(Beginning of ENTRIES SHOWN)

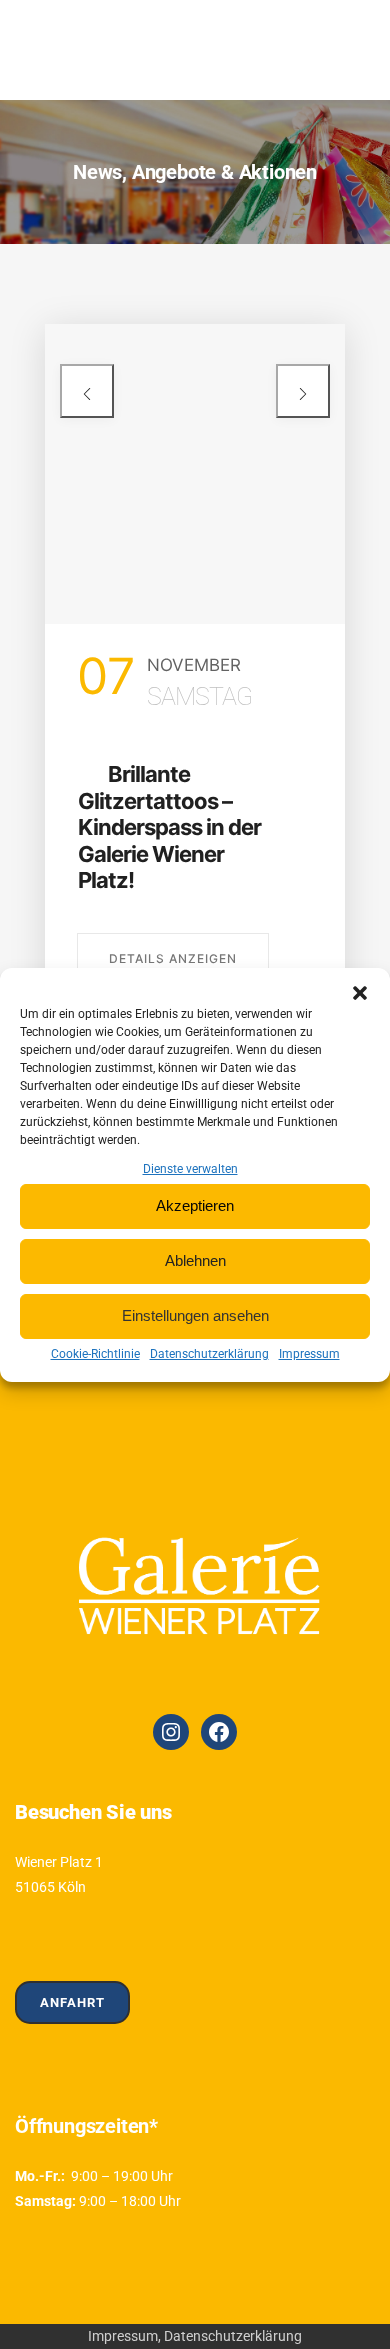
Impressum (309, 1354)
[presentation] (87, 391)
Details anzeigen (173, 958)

(End of ENTRIES SHOWN)
(Beginning of ENTRIES SHOWN)

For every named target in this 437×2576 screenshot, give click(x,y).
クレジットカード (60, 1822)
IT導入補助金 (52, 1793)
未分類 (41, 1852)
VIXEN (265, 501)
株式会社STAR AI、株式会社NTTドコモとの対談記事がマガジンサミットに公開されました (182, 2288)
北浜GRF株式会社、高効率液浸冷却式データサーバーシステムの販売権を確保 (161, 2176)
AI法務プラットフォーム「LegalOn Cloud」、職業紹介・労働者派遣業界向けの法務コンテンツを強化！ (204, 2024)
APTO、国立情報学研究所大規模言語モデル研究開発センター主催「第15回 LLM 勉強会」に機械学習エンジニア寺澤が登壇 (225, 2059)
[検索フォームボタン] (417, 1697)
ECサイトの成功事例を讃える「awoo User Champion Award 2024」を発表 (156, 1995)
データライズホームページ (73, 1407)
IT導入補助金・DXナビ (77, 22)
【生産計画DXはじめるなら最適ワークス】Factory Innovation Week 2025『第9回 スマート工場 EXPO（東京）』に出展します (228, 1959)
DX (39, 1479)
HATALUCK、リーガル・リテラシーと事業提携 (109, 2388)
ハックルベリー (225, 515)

(End of ENTRIES SHOWN)

EXERCISE AIM
Set down precisely the lines above between the line holding "株式会社STAR AI、株式会社NTTドコモとの対談記事がマガジンサミットに公開されました (182, 2288)" and the line holding "APTO、国立情報学研究所大規模言語モデル研究開発センター主催「第15回 LLM 勉強会」に機械学習エンジニア寺澤が登壇", inclusive, and nothing beyond them.

SOLUTION FOR THIS TASK
株式会社STAR AI、株式会社NTTドコモとの対談記事がマガジンサミットに公開されました (182, 2288)
北浜GRF株式会社、高効率液浸冷却式データサーバーシステムの販売権を確保 (161, 2176)
AI法務プラットフォーム「LegalOn Cloud」、職業紹介・労働者派遣業界向けの法務コンテンツを強化！ (204, 2024)
APTO、国立情報学研究所大規模言語モデル研究開発センター主催「第15回 LLM 勉強会」に機械学習エンジニア寺澤が登壇 (225, 2059)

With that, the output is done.